U.S. NTSB assisting in China crash flight data recorder review

Plane debris is seen at the site where a China Eastern Airlines plane crashed in Wuzhou
Plane debris is seen at the site where a China Eastern Airlines Boeing 737-800 plane flying from Kunming to Guangzhou crashed, in Wuzhou, Guangxi Zhuang Autonomous Region, China March 21, 2022. Picture taken March 21, 2022. cnsphoto via REUTERS/File Photo

WASHINGTON, April 5 (Reuters) - The National Transportation Safety Board (NTSB) confirmed on Tuesday it is assisting Chinese investigators with the review of the flight data recorder in a China Eastern Airlines (600115.SS) Boeing 737-800 that crashed March 21 killing all 132 onboard.

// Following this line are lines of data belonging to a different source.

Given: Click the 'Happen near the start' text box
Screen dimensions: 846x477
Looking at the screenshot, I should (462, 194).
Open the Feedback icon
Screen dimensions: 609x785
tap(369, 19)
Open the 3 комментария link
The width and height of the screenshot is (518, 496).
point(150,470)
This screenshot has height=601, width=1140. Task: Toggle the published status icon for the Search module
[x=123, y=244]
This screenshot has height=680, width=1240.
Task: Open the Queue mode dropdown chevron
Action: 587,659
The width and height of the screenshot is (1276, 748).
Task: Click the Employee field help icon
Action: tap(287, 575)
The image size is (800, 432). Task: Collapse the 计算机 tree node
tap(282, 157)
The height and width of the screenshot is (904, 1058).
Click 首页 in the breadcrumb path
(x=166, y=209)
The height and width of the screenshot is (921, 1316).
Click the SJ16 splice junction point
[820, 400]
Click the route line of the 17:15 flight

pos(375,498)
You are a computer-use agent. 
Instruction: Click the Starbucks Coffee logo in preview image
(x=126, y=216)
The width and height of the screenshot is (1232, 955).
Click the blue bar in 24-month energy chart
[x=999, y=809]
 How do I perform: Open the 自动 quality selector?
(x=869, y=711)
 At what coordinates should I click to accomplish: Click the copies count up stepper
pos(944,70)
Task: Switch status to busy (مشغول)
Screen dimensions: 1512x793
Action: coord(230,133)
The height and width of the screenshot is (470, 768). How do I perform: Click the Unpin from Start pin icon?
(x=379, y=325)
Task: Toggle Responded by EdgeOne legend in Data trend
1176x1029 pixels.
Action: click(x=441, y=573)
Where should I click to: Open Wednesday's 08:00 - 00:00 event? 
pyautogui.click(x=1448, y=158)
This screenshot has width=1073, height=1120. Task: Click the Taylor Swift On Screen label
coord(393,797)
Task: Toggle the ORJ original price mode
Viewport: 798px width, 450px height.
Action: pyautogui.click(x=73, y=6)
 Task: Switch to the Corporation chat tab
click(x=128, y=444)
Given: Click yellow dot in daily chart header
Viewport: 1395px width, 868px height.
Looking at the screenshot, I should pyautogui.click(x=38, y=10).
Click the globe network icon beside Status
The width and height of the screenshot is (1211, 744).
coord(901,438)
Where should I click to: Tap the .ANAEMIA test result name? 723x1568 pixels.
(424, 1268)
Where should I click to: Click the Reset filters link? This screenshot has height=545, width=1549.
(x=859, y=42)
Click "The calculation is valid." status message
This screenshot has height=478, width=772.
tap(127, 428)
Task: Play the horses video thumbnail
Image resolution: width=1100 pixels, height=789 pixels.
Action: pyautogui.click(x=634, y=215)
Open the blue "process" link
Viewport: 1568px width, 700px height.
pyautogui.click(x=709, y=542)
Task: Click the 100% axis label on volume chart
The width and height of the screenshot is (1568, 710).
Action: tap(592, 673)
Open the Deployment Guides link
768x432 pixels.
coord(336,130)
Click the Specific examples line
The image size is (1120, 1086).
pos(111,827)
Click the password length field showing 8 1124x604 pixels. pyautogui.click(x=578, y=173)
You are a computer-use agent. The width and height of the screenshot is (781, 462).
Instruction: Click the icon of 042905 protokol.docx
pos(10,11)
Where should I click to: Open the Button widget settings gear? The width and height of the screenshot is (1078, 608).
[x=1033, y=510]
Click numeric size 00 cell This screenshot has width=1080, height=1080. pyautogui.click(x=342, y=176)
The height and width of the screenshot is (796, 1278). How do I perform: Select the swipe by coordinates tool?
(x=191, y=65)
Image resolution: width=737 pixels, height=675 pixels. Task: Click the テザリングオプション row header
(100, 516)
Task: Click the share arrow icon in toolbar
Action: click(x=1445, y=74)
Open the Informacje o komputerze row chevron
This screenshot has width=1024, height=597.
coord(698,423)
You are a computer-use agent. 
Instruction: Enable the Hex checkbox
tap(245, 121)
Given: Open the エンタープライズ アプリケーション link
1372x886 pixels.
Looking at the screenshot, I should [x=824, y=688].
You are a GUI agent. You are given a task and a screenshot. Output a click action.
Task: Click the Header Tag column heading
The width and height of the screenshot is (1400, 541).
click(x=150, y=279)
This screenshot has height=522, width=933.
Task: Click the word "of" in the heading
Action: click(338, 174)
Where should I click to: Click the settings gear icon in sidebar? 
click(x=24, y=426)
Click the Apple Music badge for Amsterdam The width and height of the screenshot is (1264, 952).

Reuters first reported Friday the NTSB was assisting the Civil Aviation Administration of China with the download of the cockpit voice recorder at the U.S. lab in Washington. NTSB had repeatedly declined to answer questions about the status of the flight data recorder until Tuesday when it confirmed assistance with that recorder as well.

The plane crashed into a mountainside in southern China on March 21 killing all 132 on board. It was mainland China's deadliest aviation disaster in 28 years.

Heading to coastal Guangzhou from the southwestern city of Kunming, the plane dove from cruising altitude around the time it should have started its landing descent. The flight data recorder could shed light on the cause of the crash.

The flight briefly appeared to pull out of its nosedive before resuming its plunge to earth, according to flight tracking website FlightRadar24. Its data showed the aircraft was plummeting 31,000 feet per minute.

The pilots did not respond to repeated calls from air traffic controllers and nearby planes during the rapid descent, authorities said.

The cockpit voice recorder will likely provide investigators with details of communications between the flight's three pilots, which is one more than is normally required on board the Boeing (BA.N) plane.

On Saturday, a team of three NTSB investigators arrived in China to assist in the crash probe. The NTSB also said Friday a small team from Boeing was traveling to China to assist in the investigation.

On Thursday, Chinese state media said the cause of the crash must be determined as soon as possible, following a meeting of China's highest decision-making body helmed by President Xi Jinping.